Законный брак уничтожал неясность ее положения то ли невесты, то ли любовницы. Но Книппер ни разу пока не объяснилась относительно жизни в браке с Чеховым. Бросит ли она театр? Где они будут жить? Не отяготит ли ее, не испугает ли болезнь Чехова, опасность заражения? В это время Чехов, оберегая ближних, откашливал мокроту уже не в платок, а в бумажные пакетики, сжигаемые в камине, или в специальную баночку. Минувшая зима обессилила его.

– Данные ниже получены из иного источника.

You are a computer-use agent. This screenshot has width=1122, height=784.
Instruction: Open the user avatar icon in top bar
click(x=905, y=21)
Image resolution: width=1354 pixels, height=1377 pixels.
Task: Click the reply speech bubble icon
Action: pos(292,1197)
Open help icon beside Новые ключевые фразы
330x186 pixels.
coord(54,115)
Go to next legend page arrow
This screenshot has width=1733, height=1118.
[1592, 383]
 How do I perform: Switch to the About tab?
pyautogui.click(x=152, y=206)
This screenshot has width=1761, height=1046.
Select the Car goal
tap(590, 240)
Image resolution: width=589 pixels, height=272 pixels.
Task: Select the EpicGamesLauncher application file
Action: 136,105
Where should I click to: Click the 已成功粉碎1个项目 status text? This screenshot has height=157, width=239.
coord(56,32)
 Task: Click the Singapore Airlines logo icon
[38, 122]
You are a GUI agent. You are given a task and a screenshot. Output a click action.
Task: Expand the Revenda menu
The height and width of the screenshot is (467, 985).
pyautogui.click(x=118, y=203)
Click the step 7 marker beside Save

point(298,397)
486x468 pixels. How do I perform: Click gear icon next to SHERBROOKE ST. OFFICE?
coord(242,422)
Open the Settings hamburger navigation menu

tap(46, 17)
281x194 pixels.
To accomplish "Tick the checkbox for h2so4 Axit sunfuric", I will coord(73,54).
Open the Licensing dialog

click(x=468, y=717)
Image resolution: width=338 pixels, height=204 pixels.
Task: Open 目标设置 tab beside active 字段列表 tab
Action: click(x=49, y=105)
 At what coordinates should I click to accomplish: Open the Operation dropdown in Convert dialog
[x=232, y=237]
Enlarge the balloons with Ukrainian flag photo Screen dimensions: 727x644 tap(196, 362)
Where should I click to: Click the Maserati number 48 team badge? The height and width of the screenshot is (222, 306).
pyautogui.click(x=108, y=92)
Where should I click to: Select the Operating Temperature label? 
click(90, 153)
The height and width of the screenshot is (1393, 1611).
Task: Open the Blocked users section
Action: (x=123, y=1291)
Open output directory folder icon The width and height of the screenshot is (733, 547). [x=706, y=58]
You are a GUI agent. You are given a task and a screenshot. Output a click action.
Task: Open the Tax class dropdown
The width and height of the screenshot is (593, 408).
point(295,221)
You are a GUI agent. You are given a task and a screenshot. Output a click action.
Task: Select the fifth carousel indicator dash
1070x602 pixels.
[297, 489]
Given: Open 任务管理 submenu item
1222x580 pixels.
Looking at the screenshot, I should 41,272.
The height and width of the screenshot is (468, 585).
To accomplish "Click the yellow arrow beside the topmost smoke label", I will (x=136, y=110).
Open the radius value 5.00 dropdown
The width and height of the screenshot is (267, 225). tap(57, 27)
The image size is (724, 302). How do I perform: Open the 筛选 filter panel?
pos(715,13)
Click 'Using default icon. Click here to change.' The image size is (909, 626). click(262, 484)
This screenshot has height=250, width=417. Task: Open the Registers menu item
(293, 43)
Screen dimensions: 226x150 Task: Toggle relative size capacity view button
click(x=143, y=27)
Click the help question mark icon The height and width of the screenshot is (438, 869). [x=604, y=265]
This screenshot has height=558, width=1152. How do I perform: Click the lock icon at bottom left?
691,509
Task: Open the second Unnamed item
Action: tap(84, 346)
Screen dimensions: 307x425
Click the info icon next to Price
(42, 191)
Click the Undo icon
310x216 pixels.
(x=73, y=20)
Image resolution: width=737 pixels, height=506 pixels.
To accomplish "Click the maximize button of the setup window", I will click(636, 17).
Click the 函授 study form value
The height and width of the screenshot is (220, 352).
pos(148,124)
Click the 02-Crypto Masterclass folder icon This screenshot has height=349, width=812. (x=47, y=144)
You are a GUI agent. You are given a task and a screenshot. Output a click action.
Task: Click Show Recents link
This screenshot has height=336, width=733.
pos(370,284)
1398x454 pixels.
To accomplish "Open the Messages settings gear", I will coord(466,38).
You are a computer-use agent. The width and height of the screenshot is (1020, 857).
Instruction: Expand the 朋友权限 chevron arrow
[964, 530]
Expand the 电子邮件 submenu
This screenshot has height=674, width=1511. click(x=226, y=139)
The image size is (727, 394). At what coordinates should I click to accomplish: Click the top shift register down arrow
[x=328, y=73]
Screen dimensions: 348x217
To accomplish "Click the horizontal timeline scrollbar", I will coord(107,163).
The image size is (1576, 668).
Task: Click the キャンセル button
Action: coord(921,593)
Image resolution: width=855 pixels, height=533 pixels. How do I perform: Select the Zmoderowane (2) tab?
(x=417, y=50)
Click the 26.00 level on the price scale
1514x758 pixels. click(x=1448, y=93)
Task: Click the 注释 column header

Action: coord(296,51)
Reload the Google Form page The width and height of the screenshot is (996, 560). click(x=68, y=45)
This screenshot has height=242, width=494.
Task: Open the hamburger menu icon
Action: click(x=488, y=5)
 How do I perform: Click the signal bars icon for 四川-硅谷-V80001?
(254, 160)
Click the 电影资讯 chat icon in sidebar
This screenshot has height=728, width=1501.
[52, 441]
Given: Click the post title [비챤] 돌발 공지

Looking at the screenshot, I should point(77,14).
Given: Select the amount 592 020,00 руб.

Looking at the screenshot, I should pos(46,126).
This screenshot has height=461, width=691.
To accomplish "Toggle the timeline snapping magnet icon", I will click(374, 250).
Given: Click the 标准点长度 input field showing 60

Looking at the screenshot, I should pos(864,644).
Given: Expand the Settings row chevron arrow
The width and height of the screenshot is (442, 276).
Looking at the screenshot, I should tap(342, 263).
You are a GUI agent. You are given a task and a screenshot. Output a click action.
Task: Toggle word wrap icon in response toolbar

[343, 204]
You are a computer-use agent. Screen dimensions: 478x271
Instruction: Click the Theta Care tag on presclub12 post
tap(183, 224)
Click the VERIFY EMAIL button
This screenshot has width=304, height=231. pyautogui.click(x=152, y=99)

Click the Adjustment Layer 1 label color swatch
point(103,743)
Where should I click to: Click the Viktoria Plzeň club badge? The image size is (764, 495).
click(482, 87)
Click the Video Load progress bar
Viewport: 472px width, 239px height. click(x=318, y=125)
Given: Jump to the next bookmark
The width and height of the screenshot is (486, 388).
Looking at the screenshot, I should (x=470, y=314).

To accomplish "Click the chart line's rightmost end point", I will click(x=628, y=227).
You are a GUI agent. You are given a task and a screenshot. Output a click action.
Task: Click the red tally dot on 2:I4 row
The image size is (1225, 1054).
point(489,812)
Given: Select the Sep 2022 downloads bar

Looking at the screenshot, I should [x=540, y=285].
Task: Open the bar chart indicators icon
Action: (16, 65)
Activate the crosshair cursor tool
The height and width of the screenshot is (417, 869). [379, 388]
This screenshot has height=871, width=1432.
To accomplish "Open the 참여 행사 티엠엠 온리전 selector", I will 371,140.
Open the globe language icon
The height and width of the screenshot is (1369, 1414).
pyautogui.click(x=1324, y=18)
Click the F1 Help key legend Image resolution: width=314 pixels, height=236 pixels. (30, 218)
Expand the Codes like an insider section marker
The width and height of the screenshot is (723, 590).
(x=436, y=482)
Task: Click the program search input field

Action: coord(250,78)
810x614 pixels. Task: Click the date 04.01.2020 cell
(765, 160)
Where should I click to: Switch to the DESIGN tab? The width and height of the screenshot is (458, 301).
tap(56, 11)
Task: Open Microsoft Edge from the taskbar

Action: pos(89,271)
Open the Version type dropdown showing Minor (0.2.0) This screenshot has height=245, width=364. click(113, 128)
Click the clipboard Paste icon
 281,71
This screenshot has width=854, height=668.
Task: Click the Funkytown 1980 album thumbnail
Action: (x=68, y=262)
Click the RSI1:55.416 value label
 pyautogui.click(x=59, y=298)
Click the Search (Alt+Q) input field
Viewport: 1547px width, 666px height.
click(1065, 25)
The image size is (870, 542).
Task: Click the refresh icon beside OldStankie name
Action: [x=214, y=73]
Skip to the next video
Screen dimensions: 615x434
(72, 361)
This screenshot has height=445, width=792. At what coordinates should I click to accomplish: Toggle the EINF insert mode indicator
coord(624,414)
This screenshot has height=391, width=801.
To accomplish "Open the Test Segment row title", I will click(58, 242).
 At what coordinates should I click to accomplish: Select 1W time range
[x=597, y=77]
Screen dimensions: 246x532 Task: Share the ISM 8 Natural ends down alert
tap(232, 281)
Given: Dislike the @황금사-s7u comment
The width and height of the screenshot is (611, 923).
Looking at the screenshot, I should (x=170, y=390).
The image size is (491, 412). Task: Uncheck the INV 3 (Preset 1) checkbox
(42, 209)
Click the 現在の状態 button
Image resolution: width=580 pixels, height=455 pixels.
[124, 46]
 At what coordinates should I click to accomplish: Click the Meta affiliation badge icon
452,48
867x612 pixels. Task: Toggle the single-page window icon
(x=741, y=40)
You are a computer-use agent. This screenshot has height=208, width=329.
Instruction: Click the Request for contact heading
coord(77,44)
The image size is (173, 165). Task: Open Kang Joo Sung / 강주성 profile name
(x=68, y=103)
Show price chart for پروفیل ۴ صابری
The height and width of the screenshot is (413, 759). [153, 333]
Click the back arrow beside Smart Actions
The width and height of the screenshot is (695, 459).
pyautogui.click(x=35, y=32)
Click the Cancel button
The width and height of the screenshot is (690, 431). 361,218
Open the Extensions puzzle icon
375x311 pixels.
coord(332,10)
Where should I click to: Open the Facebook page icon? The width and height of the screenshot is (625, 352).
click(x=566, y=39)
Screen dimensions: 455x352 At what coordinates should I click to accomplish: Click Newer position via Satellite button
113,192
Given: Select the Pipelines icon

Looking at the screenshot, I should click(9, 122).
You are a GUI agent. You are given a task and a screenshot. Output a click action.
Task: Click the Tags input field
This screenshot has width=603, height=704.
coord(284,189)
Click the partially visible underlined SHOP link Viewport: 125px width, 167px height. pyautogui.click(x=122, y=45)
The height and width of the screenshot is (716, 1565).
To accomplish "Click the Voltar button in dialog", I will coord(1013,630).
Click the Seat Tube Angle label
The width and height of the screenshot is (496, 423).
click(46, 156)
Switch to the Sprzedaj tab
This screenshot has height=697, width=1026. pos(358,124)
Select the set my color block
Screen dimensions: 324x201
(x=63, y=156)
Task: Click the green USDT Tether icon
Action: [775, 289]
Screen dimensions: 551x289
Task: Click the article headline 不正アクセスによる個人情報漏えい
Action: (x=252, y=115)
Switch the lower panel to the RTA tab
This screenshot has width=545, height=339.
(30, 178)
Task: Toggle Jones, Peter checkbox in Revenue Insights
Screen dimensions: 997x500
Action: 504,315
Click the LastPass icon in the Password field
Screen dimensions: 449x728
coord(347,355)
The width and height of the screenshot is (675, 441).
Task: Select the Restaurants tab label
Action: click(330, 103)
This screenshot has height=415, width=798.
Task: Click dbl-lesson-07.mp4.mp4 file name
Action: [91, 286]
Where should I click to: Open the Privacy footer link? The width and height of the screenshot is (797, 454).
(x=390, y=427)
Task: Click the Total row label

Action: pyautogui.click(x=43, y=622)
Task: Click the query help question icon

В письме от 16 марта он, в сущности, ответил на главный вопрос, который задала не Книппер, а он сам: «Я литературу совсем бросил, а когда женюсь на тебе, то велю тебе бросить театр и будем вместе жить, как плантаторы. Не хочешь? Ну, ладно, поиграй еще годочков пять, а там видно будет. <…> Хотя бросил литературу, но всё же изредка по старой привычке пописываю кое-что. Пишу теперь рассказ под названием „Архиерей“ — на сюжет, который сидит у меня в голове уже лет пятнадцать. <…> Пиши, пиши, моя радость, а то, когда женюсь, буду тебя колотить. Твой старец
Итак, всё оставалось по-старому. Он не мог бросить литературу и Ялту. Она не оставляла сцену и Москву. Через день, 18 марта, он рассказывал ей о себе: «У нас погода просто замечательная, изумительная, весна чудеснейшая, какой давно не было. Я бы наслаждался, да беда в том, что я один, совершенно один! Сижу у себя в кабинете или в саду и больше ничего. <…> Пиши, не покидай меня. Твой
В письме от 21 марта из Петербурга с гастролей Книппер повторила, почему не может приехать в Ялту: «Опять видеть страдания твоей матери, недоумевающее лицо Маши — это ужасно? Я ведь у вас между двух огней. Выскажись ты по этому поводу. Ты все молчишь. А мне нужно пожить спокойно теперь. Я устала сильно. Эти дни слегла от переутомления. Целый день лежала как пласт, ни одним пальцем шевельнуть не могла <…> заходил Влад. Ив. Узнать, могу ли я играть. Дотяну еще три денька — ничего! <…> Может, у тебя такая жизнь малиновая, что и меня не нужно? Тогда напиши».
Получив это письмо, Чехов ответил 26 марта телеграммой: «Здоров. Приеду после Пасхи, привет. Жду писем. Антонио».
Книппер дала телеграмму 27 марта: «Выезжаю завтра Ялту. Ольга».